Eerie events plagued Warminster, a town located just 15 miles from Stonehenge.
Eerie events plagued Warminster, a town located just 15 miles from Stonehenge.
TheDigitalArtist, Pixabay

At 1:25 a.m. on Christmas 1964, resident Mildred Head awoke with a start. Her ceiling, she later told local journalist Arthur Shuttlewood, had “[come] alive with strange sounds lashing at [the] roof.” It sounded like twigs brushing against the tiles, and got louder and louder until it reverberated like giant hailstones. Head got out of bed to look out of the window but found nothing there. She did, however, hear another noise, a humming sound that grew louder before fading to “a faint whisper.”

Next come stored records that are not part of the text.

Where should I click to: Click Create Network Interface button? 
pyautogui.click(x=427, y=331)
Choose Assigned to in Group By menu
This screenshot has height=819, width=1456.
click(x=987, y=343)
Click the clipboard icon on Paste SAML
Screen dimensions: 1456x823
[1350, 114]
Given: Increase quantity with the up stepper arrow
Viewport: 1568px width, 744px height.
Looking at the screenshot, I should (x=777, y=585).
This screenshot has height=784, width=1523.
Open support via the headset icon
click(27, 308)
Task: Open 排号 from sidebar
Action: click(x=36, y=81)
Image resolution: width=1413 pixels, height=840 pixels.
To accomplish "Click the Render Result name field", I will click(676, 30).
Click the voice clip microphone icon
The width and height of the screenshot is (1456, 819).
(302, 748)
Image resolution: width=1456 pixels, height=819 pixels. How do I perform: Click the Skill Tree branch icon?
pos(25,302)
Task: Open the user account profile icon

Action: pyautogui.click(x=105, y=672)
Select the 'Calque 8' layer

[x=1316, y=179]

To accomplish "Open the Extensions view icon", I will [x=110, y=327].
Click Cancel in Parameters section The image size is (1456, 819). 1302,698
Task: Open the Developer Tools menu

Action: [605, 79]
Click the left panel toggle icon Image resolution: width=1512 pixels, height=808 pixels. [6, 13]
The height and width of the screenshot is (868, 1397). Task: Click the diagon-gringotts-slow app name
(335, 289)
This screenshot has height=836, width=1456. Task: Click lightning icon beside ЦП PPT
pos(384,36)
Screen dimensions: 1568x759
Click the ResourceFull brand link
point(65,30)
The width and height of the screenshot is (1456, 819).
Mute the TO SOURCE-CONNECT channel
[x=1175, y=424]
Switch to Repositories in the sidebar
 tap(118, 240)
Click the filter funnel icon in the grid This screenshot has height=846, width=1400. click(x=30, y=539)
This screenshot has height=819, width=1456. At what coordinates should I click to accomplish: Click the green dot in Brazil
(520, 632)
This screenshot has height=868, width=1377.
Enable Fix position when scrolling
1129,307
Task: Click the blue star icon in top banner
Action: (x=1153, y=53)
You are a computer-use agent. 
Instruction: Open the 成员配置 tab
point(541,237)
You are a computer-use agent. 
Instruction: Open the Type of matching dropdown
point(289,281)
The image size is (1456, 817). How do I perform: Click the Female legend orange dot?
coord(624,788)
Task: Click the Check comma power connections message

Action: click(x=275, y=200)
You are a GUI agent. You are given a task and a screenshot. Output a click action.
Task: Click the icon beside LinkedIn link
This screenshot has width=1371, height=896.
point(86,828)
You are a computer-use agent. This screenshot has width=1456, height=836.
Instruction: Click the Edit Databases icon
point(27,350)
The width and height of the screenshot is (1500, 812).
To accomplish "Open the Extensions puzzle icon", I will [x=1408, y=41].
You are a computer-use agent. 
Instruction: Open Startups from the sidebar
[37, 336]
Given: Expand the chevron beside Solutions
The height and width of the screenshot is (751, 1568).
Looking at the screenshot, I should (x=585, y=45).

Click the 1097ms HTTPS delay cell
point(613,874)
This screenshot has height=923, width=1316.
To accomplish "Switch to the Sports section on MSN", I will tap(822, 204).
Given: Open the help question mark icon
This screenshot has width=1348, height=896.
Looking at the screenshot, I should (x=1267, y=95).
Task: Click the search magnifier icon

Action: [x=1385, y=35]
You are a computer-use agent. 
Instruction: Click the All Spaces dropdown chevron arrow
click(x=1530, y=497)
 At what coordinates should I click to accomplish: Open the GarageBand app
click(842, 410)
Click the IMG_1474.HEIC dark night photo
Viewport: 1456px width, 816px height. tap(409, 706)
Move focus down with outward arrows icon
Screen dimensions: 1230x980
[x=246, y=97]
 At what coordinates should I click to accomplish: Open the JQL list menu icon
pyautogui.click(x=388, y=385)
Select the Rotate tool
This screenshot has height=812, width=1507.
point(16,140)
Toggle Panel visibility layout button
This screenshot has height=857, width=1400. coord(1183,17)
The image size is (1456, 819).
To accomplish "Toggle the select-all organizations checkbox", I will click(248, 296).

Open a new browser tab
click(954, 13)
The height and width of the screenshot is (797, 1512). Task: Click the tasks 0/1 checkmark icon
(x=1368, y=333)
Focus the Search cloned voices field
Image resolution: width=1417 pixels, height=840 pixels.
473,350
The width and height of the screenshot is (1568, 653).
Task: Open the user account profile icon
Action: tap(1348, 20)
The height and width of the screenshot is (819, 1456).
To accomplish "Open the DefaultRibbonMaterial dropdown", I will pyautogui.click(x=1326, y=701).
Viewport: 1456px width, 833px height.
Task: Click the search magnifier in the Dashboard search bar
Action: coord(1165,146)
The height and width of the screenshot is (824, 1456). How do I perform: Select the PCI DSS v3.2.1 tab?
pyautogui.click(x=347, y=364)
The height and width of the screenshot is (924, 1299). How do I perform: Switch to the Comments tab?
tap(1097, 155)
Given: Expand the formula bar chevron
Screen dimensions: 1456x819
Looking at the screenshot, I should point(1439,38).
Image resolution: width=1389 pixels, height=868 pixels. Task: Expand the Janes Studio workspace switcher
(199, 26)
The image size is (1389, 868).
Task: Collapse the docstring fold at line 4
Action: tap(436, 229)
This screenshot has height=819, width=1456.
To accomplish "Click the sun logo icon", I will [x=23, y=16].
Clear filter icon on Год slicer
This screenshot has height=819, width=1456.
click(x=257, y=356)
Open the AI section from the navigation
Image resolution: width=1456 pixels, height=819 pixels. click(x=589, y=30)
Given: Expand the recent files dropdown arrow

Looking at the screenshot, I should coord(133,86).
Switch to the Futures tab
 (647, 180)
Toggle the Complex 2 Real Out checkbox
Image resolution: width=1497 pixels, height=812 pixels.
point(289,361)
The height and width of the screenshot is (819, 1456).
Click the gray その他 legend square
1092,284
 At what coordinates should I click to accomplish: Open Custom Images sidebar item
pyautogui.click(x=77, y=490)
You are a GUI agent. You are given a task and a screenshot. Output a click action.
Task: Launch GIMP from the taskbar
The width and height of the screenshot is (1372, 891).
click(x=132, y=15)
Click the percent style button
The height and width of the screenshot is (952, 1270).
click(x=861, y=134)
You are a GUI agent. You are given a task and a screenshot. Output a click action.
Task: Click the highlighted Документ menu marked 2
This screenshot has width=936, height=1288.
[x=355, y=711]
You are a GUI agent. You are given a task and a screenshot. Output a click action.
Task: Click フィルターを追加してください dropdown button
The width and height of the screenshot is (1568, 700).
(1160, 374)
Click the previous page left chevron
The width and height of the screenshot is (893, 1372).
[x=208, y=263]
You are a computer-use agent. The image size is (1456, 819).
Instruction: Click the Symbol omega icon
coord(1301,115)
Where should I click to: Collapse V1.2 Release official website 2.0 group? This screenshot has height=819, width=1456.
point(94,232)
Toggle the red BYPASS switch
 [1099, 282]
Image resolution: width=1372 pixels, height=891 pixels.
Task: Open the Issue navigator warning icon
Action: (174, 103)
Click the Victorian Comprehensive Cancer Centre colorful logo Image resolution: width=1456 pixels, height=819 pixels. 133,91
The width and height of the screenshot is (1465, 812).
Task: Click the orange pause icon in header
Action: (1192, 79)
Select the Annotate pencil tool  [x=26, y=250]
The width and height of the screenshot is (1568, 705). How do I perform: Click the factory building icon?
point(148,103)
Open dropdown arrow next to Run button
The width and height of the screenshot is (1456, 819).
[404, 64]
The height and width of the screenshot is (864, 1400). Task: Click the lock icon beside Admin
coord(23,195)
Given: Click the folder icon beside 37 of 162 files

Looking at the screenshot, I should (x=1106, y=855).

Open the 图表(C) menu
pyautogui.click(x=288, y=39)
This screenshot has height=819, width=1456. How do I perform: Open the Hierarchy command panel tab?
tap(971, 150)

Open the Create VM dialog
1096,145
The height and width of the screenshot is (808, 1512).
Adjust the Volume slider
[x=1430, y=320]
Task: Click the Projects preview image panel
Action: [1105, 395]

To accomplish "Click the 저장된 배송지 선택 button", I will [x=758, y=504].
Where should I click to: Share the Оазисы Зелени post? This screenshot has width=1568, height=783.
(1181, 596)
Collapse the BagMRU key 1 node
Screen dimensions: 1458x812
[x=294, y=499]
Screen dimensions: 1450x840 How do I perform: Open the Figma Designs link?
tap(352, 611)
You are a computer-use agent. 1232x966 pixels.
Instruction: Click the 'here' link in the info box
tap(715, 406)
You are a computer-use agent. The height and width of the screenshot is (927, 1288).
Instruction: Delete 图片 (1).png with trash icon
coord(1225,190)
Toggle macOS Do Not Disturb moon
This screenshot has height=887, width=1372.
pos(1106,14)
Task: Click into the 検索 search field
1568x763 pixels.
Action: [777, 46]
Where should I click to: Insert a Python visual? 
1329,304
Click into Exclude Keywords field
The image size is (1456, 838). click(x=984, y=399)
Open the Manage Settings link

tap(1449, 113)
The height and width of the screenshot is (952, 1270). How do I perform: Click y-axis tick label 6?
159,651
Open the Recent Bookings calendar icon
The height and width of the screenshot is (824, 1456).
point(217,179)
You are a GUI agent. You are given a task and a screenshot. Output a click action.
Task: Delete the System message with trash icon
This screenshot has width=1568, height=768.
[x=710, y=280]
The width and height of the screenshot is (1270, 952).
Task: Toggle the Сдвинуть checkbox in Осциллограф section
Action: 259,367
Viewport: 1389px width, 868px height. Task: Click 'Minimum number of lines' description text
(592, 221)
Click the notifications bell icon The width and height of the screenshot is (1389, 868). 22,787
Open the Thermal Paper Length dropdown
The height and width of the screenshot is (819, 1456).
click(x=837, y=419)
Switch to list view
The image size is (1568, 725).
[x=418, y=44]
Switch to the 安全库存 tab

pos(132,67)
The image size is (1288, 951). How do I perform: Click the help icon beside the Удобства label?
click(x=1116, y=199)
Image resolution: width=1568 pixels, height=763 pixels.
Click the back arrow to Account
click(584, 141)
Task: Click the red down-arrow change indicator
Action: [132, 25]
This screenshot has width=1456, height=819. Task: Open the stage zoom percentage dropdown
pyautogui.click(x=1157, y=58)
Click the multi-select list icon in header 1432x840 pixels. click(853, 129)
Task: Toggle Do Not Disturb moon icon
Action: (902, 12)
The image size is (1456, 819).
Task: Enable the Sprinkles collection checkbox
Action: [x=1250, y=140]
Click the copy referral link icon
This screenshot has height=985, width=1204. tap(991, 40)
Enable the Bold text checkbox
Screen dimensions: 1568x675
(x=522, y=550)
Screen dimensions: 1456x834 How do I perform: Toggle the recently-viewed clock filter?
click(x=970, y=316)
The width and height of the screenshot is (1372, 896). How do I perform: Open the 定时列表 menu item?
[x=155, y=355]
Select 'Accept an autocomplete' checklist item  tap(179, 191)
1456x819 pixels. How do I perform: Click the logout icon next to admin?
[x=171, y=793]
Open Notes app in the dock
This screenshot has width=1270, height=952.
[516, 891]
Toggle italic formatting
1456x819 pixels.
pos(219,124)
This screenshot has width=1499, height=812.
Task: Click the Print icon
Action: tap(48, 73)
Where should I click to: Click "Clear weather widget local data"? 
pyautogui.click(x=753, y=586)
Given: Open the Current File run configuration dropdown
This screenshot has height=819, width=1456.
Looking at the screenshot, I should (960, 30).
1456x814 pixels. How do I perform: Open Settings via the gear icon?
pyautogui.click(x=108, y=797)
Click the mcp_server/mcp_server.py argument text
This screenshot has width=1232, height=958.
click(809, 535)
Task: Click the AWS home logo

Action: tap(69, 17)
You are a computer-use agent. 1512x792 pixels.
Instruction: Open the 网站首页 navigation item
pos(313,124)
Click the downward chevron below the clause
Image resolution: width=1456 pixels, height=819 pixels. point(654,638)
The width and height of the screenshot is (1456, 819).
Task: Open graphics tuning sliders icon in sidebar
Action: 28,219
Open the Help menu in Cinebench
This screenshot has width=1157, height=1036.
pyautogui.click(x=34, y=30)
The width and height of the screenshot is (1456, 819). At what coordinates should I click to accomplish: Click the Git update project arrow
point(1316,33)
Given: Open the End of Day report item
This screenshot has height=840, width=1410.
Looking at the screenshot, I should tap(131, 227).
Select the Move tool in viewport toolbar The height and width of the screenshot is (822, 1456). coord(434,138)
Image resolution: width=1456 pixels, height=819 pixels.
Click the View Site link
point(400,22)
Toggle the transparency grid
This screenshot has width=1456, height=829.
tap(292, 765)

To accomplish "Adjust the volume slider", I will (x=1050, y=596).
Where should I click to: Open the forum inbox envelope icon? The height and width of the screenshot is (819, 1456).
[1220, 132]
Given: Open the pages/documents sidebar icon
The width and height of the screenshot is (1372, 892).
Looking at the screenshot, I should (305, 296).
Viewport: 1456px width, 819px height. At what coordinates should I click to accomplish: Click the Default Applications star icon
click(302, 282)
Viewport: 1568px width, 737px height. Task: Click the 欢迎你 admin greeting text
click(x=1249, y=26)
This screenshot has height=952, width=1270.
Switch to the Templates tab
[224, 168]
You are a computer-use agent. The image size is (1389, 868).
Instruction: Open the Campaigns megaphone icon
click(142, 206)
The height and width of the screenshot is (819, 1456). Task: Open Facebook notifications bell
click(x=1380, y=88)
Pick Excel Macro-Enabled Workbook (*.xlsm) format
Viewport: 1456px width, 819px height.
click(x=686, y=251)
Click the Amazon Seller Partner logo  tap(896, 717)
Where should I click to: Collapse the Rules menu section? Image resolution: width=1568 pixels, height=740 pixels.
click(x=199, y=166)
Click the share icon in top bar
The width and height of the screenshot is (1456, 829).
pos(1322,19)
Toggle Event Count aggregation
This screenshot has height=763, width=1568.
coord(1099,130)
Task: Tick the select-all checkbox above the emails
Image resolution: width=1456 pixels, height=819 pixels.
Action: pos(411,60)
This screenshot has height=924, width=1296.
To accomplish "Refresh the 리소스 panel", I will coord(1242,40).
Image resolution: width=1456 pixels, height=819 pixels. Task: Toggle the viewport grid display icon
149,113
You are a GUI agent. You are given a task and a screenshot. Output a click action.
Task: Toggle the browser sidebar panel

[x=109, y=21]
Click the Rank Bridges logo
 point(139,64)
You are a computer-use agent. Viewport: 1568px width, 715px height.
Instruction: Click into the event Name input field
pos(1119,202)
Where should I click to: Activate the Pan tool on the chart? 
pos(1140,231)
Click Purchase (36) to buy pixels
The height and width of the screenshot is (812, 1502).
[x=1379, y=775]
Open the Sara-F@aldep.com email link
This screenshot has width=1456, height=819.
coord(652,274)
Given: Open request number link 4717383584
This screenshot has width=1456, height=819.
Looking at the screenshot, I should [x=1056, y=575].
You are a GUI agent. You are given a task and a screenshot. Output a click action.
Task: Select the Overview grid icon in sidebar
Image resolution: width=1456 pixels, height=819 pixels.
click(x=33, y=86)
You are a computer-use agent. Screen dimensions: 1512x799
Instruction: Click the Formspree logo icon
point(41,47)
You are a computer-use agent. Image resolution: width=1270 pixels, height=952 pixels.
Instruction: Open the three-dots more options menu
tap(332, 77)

It was just the start of what would become a decades-long mystery and string of UFO sightings known around the world as the Warminster "Thing." A few hours later, the soldiers at the nearby Knook Camp army base were awoken by what sounded like “a huge chimney stack from the main block ... ripped from the rooftop, then scattered ... across the whole camp.” At 6:30 a.m., Roger Rump and his wife were stirred by a similar noise. They described it as sounding like “the 5000 tiles on our roof being ripped off and then put back on again with an enormous clatter.” At around the same time, Marjorie Bye was walking to church when she was thrown to the ground by the force of “savage soundwaves.” In total, more than 30 individuals reported hearing mysterious noises that Christmas morning—and there was more to come.

Strange things continued to happen in Warminster, a town just over 15 miles from Stonehenge, in the new year. In February 1965, an entire flock of pigeons suddenly died. The following month, three families heard loud noises coming from above their houses, their roofs and windows shaking with the force. And in June, the Warminster residents began to see unidentified objects flying through the sky.

Descriptions of the UFOs vary from person to person, with one describing what they saw as “cigar-shaped and covered with winking bright lights,” and another like “twin red-hot pokers hanging downwards, one on top of the other, with a black space in between.”

The unusual events began to receive national attention, and people flocked to Warminster hoping to get a glimpse of the “Thing.” Over the August Bank holiday of 1965, an estimated 8000 people descended on the small town. The following month, when resident Gordon Faulkner claimed to have captured a photo of the UFO, The Daily Mirror published the picture, garnering even more publicity for Warminster. By that time, the news had even made its way stateside, with newspapers as far as California reporting on the eerie events in the sleepy market town.

Sightings and unexplained noises continued intermittently over the coming years, ranging from “a ball of crimson light” in the sky to a “terrible droning sound” that made the witness’s floor and bed shake. Interest in the mysterious phenomenon remained strong. In 1966, the BBC filmed Pie in the Sky, a documentary about the events. Shuttlewood penned several books on the subject, while a local UFO enthusiast named Ken Rogers began publishing The Warminster UFO newsletter.

But by the early 1970s, sightings of the Warminster “Thing” began to decline, and with them the number of curious visitors that had once swarmed the town. Even Shuttlewood, who had become a figurehead of the phenomenon, had retired from sky-watching due to ill health. With few sightings, no new books, and no one to guide would-be UFO spotters, interest in the Warminster “Thing” soon disappeared.

Today, the town is still regarded by some as the “UFO capital” of the UK, with reported UFO sightings as recent as 2017. Though more than 50 years have passed since these strange events began, there is still no theory to explain the origin of the Warminster “Thing.”